### Testo
******

Si tratta di una sperimentazione di fase I che valuterà la sicurezza e la non tossicità della terapia, consistente in un trapianto di cellule staminali cerebrali nella parte anteriore del midollo spinale. Il reclutamento dei pazienti, che saranno 18, parte oggi.

07 DIC - “Chiunque abbia mai visto un malato terminale di Sla sa perché questa sperimentazione è importante”. Così Angelo Vescovi, direttore della Banca delle Cellule Staminali Cerebrali di Terni e docente di Biologia Cellulare all’Università Bicocca di Milano, commenta l’inizio della prima sperimentazione italiana basata sul trapianto di cellule staminali cerebrali per i malati di Sclerosi Laterale Amiotrofica. Il trial di fase I parte proprio oggi e in meno di due anni vedrà coinvolti 18 pazienti.
Il team che procederà alla sperimentazione ha infatti ottenuto a Novembre il parere favorevole all’avvio del progetto da parte dell’Ospedale di Novara, e seppure siano ancora in attesa di un identico documento da parte dell’ospedale di Padova, hanno deciso di partire con la coscrizione dei malati.

******

### Quesito 1
Nel testo sulla sperimentazione per la Sla, in quale mese l'Ospedale di Novara ha dato parere favorevole all'avvio del progetto?
### Quesito 2
Prosegui il testo sulla sperimentazione con cellule staminali per la Sla, scrivendo il seguito dopo la sua ultima frase.

******

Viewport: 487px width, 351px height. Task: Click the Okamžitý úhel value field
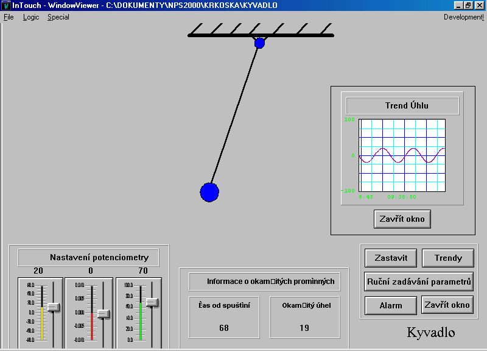coord(304,328)
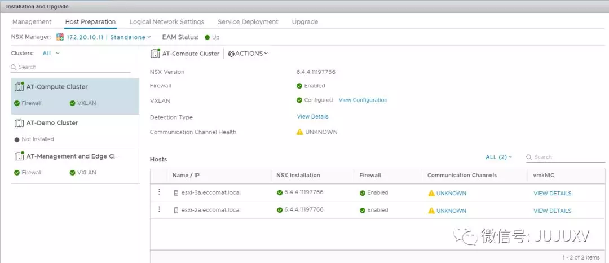Click the ACTIONS gear icon

231,54
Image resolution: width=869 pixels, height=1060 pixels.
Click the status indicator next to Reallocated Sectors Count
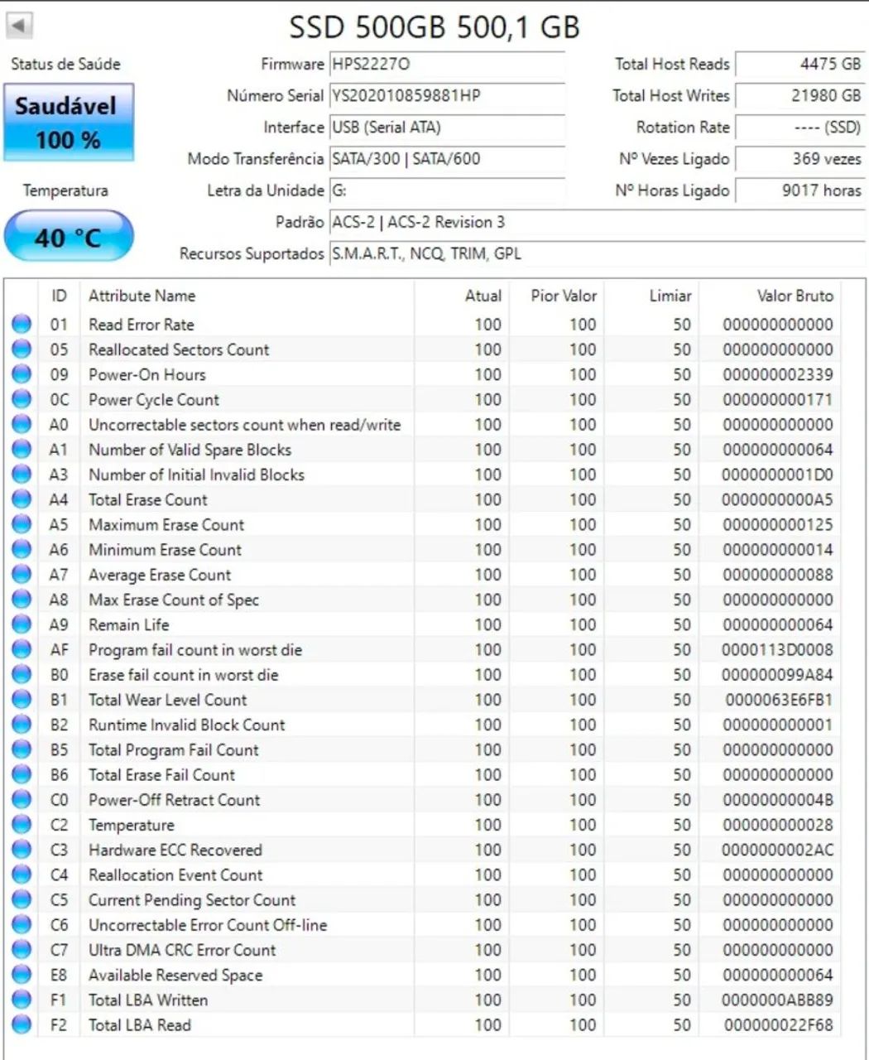[22, 349]
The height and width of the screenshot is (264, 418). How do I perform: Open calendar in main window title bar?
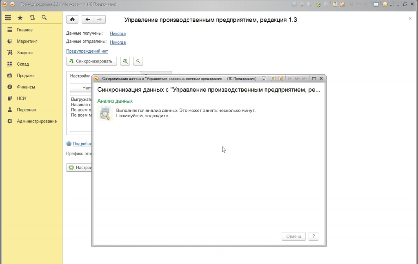pyautogui.click(x=342, y=4)
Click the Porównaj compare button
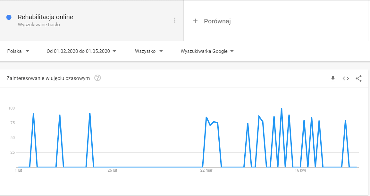Image resolution: width=370 pixels, height=196 pixels. coord(217,21)
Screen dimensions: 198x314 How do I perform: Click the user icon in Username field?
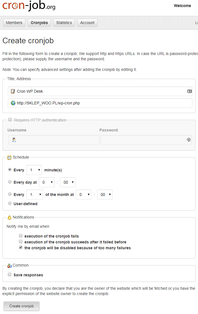[14, 140]
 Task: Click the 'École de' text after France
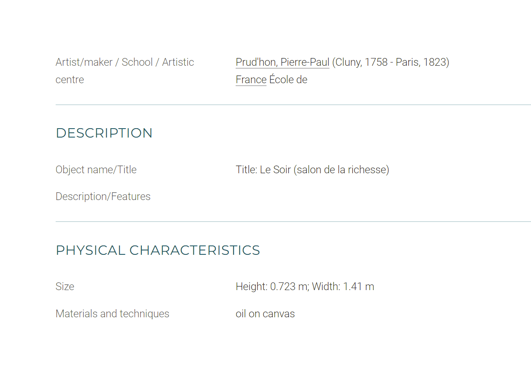[x=288, y=80]
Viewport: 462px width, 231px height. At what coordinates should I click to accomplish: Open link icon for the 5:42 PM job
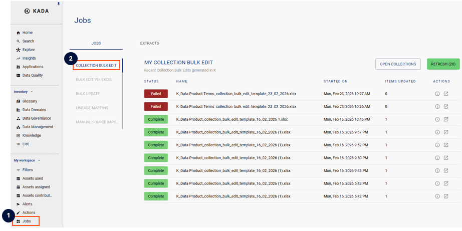pos(446,196)
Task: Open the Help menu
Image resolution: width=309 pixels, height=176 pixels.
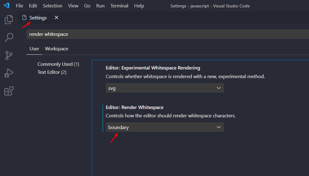Action: (x=139, y=6)
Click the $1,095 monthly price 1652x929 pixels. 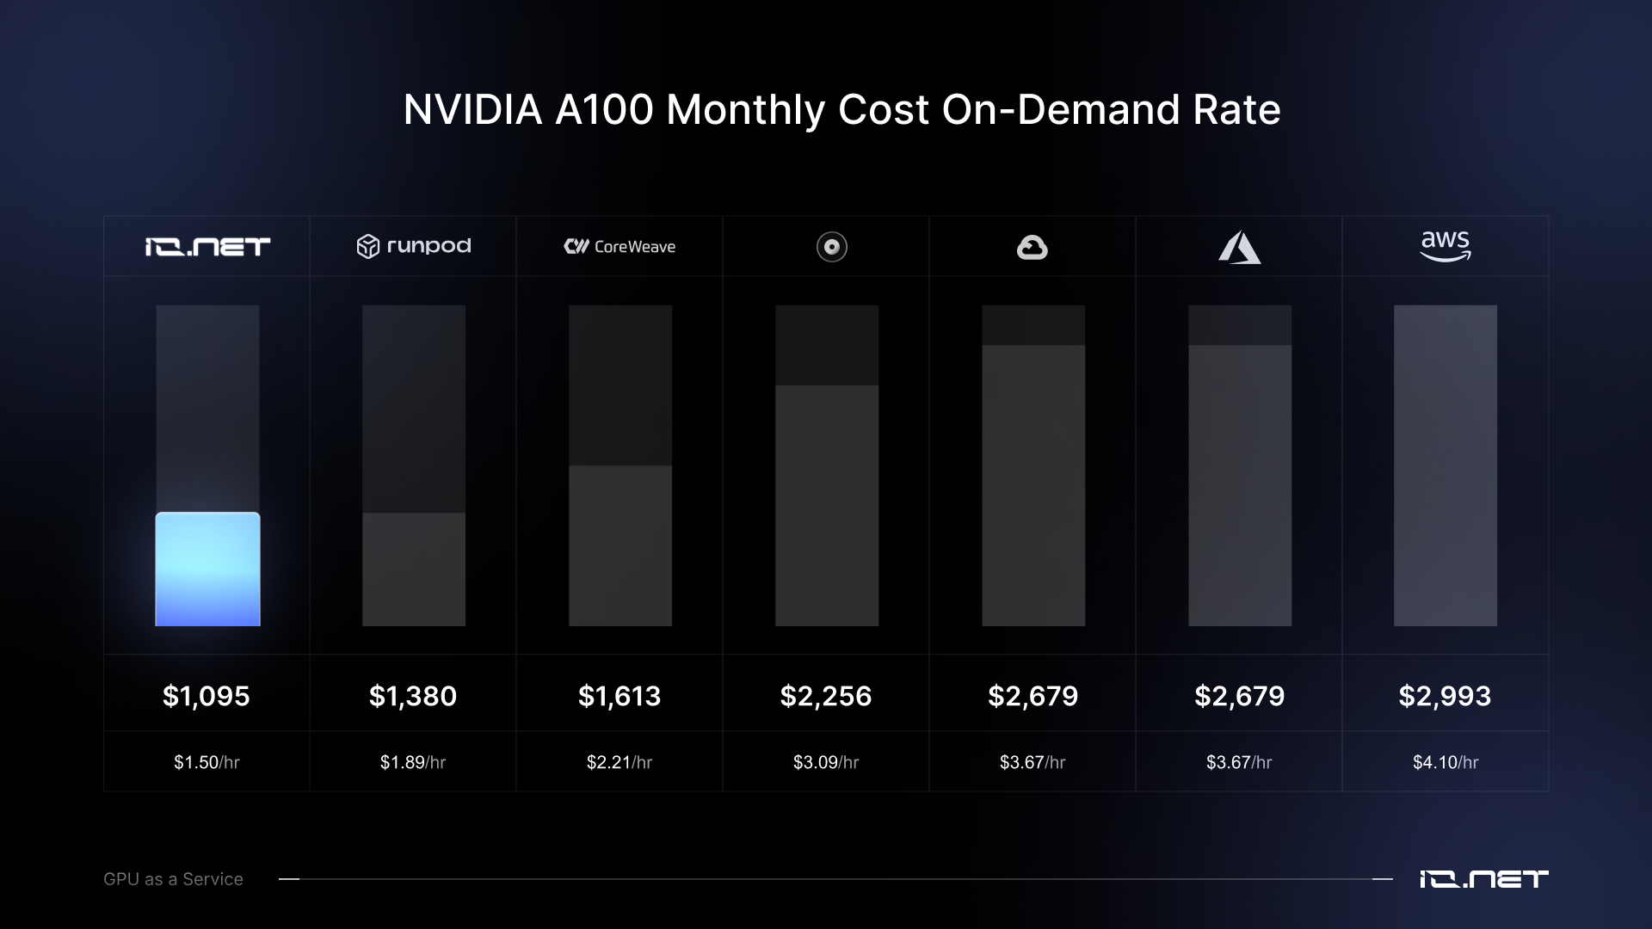207,696
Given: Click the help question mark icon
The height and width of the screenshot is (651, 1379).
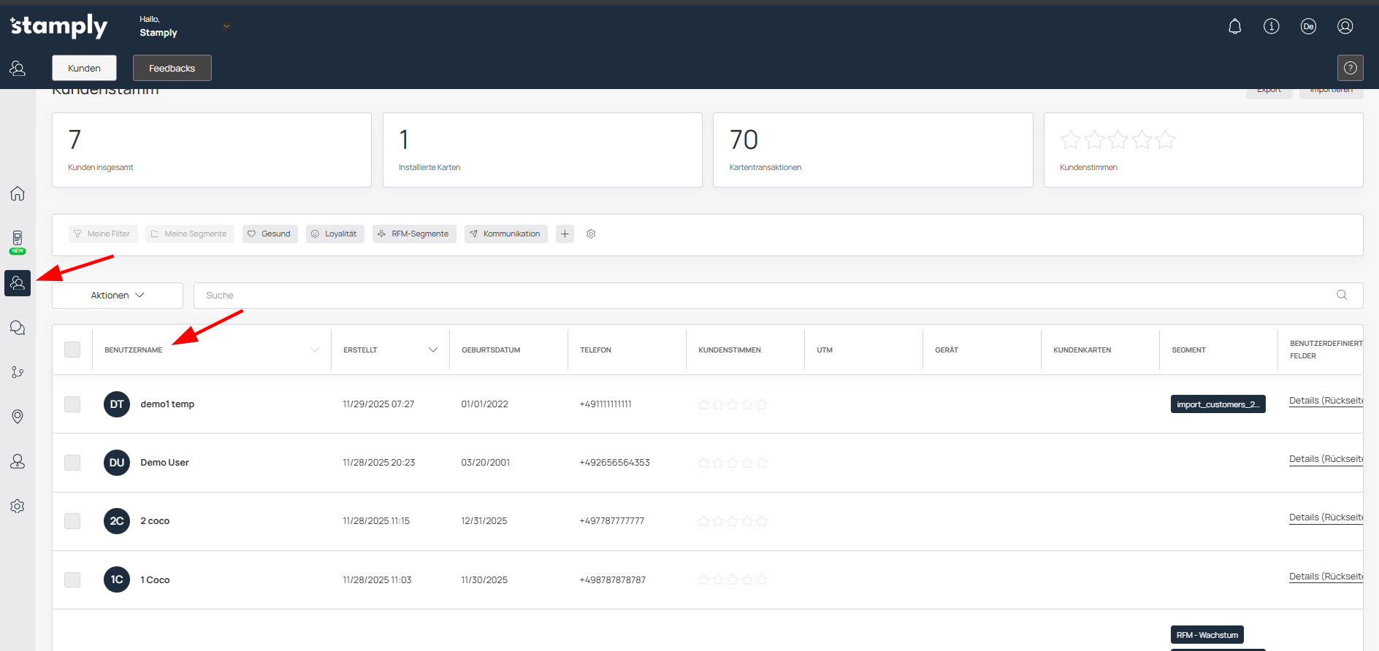Looking at the screenshot, I should click(x=1350, y=68).
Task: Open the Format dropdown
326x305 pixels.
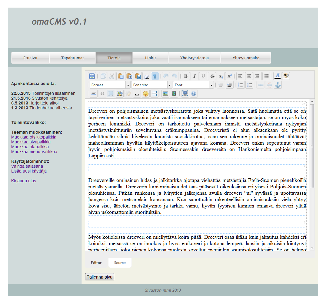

******

### Esito esercizio 1
A novembre.

### Esito esercizio 2
“In realtà bisogna mettersi d’accordo su cosa vuol dire iniziare un trial: oggi comincia il reclutamento, ma il primo paziente non entrerà in sala operatoria che dopo una osservazione clinica di 3 mesi”, spiega Vescovi. “Poi una volta iniziati i trapianti, tratteremo circa un paziente ogni 30 giorni”. La procedura consiste nel prelevare le cellule staminali del cervello da feti provenienti da aborti spontanei e nel trapiantarle in diversi punti del midollo spinale di persone affette da Sla.
Le sperimentazioni di fase I, per definizione, sono finalizzate a stabilire la sicurezza e la non tossicità dei trattamenti. “Chiaramente proveremo anche a fare una valutazione della possibile efficacia terapeutica, nella quale crediamo, ma non è detto che tutto funzioni al primo colpo. Per ora vogliamo solo valutare che la procedura sia sicura per i pazienti che la intraprendono. Ma siamo comunque ottimisti – ha continuato Vescovi – perché si è visto che per molte malattie che colpiscono il sistema nervoso o il cervello affiancare cellule sane a quelle compromesse può portare benefici. Ad esempio nelle ischemie questo funziona”.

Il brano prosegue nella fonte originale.